### WHAT YOU NEED TO DO
Nothing but the lines from the one containing "Image resolution: width=614" through the last line of the entries should appear in the output, each verbatim.

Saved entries
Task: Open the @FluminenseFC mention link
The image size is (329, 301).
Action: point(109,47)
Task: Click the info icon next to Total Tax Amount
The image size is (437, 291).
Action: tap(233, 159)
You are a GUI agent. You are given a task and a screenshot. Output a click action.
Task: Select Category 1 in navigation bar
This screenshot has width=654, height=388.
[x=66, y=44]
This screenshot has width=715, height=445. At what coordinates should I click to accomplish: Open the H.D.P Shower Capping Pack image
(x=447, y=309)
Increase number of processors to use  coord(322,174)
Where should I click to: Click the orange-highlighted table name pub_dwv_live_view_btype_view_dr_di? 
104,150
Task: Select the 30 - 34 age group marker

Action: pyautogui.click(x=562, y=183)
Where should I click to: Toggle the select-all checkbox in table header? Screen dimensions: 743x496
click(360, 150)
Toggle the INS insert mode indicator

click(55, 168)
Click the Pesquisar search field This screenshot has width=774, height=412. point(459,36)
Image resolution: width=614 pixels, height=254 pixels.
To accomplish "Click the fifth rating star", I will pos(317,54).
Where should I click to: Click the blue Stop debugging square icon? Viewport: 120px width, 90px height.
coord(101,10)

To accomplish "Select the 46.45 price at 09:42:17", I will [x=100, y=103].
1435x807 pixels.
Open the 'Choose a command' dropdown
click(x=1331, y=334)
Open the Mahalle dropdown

### WRITTEN ANSWER
Image resolution: width=614 pixels, height=254 pixels.
To accomplish "Click the fifth rating star", I will pos(317,54).
Where should I click to: Click the blue Stop debugging square icon? Viewport: 120px width, 90px height.
coord(101,10)

To accomplish "Select the 46.45 price at 09:42:17", I will [x=100, y=103].
1435x807 pixels.
Open the 'Choose a command' dropdown
click(x=1331, y=334)
Open the Mahalle dropdown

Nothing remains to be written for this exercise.